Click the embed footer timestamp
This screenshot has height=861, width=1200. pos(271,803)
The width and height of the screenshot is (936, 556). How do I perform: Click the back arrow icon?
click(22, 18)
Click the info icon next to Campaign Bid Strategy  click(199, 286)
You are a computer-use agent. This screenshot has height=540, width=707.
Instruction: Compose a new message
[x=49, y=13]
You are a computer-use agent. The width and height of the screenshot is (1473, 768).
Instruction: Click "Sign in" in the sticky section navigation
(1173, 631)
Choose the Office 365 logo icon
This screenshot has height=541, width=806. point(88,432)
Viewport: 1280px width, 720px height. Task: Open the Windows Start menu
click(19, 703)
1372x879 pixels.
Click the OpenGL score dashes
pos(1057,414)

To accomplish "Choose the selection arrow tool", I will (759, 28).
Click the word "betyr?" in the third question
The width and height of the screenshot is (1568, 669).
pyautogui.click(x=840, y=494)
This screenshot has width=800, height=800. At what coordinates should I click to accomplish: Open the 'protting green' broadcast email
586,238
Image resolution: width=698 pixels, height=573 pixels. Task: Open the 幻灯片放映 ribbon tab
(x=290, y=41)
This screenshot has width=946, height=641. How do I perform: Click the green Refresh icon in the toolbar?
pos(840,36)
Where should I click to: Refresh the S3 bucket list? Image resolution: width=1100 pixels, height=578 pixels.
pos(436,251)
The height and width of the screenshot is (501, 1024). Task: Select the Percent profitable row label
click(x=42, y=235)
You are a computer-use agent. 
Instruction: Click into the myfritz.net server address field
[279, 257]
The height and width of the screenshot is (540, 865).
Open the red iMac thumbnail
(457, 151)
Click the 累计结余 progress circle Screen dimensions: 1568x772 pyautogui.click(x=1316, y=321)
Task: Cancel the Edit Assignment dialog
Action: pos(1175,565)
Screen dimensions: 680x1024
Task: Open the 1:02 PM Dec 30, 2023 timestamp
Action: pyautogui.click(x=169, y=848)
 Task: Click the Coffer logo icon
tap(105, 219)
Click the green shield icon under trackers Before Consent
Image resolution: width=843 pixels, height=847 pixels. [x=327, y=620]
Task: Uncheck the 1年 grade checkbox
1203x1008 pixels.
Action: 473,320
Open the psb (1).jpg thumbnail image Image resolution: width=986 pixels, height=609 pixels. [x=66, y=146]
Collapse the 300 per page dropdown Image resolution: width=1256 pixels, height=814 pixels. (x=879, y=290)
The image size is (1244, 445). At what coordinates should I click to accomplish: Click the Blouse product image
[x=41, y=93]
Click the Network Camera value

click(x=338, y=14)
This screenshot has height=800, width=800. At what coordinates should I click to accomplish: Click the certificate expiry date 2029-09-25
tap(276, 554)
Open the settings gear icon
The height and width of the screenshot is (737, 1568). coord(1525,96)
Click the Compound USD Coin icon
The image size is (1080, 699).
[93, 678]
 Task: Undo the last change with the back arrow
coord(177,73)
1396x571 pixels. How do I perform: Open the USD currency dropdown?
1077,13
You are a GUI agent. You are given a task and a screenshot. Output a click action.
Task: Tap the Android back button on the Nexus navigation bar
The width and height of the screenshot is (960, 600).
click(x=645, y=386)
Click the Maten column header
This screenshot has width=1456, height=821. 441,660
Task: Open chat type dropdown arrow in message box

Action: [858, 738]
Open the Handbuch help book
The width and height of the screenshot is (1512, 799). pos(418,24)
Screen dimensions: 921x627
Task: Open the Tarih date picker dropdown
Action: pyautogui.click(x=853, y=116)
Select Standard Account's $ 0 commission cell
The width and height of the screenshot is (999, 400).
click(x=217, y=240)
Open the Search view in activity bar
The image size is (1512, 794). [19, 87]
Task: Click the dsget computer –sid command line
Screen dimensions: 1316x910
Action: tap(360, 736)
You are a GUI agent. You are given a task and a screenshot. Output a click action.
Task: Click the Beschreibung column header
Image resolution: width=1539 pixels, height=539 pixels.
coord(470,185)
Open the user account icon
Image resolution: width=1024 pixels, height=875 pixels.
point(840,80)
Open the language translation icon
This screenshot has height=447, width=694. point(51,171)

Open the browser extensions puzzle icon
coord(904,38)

···

Transcribe every record. Match each line exactly.

Response below:
Click the embed footer timestamp
This screenshot has height=861, width=1200. pos(271,803)
The width and height of the screenshot is (936, 556). How do I perform: Click the back arrow icon?
click(22, 18)
Click the info icon next to Campaign Bid Strategy  click(199, 286)
You are a computer-use agent. This screenshot has height=540, width=707.
Instruction: Compose a new message
[x=49, y=13]
You are a computer-use agent. The width and height of the screenshot is (1473, 768).
Instruction: Click "Sign in" in the sticky section navigation
(1173, 631)
Choose the Office 365 logo icon
This screenshot has height=541, width=806. point(88,432)
Viewport: 1280px width, 720px height. Task: Open the Windows Start menu
click(19, 703)
1372x879 pixels.
Click the OpenGL score dashes
pos(1057,414)

To accomplish "Choose the selection arrow tool", I will (759, 28).
Click the word "betyr?" in the third question
The width and height of the screenshot is (1568, 669).
pyautogui.click(x=840, y=494)
This screenshot has width=800, height=800. At what coordinates should I click to accomplish: Open the 'protting green' broadcast email
586,238
Image resolution: width=698 pixels, height=573 pixels. Task: Open the 幻灯片放映 ribbon tab
(x=290, y=41)
This screenshot has width=946, height=641. How do I perform: Click the green Refresh icon in the toolbar?
pos(840,36)
Where should I click to: Refresh the S3 bucket list? Image resolution: width=1100 pixels, height=578 pixels.
pos(436,251)
The height and width of the screenshot is (501, 1024). Task: Select the Percent profitable row label
click(x=42, y=235)
You are a computer-use agent. 
Instruction: Click into the myfritz.net server address field
[279, 257]
The height and width of the screenshot is (540, 865).
Open the red iMac thumbnail
(457, 151)
Click the 累计结余 progress circle Screen dimensions: 1568x772 pyautogui.click(x=1316, y=321)
Task: Cancel the Edit Assignment dialog
Action: pos(1175,565)
Screen dimensions: 680x1024
Task: Open the 1:02 PM Dec 30, 2023 timestamp
Action: pyautogui.click(x=169, y=848)
 Task: Click the Coffer logo icon
tap(105, 219)
Click the green shield icon under trackers Before Consent
Image resolution: width=843 pixels, height=847 pixels. [x=327, y=620]
Task: Uncheck the 1年 grade checkbox
1203x1008 pixels.
Action: 473,320
Open the psb (1).jpg thumbnail image Image resolution: width=986 pixels, height=609 pixels. [x=66, y=146]
Collapse the 300 per page dropdown Image resolution: width=1256 pixels, height=814 pixels. (x=879, y=290)
The image size is (1244, 445). At what coordinates should I click to accomplish: Click the Blouse product image
[x=41, y=93]
Click the Network Camera value

click(x=338, y=14)
This screenshot has height=800, width=800. At what coordinates should I click to accomplish: Click the certificate expiry date 2029-09-25
tap(276, 554)
Open the settings gear icon
The height and width of the screenshot is (737, 1568). coord(1525,96)
Click the Compound USD Coin icon
The image size is (1080, 699).
[93, 678]
 Task: Undo the last change with the back arrow
coord(177,73)
1396x571 pixels. How do I perform: Open the USD currency dropdown?
1077,13
You are a GUI agent. You are given a task and a screenshot. Output a click action.
Task: Tap the Android back button on the Nexus navigation bar
The width and height of the screenshot is (960, 600).
click(x=645, y=386)
Click the Maten column header
This screenshot has width=1456, height=821. 441,660
Task: Open chat type dropdown arrow in message box

Action: [858, 738]
Open the Handbuch help book
The width and height of the screenshot is (1512, 799). pos(418,24)
Screen dimensions: 921x627
Task: Open the Tarih date picker dropdown
Action: pyautogui.click(x=853, y=116)
Select Standard Account's $ 0 commission cell
The width and height of the screenshot is (999, 400).
click(x=217, y=240)
Open the Search view in activity bar
The image size is (1512, 794). [19, 87]
Task: Click the dsget computer –sid command line
Screen dimensions: 1316x910
Action: tap(360, 736)
You are a GUI agent. You are given a task and a screenshot. Output a click action.
Task: Click the Beschreibung column header
Image resolution: width=1539 pixels, height=539 pixels.
coord(470,185)
Open the user account icon
Image resolution: width=1024 pixels, height=875 pixels.
point(840,80)
Open the language translation icon
This screenshot has height=447, width=694. point(51,171)

Open the browser extensions puzzle icon
coord(904,38)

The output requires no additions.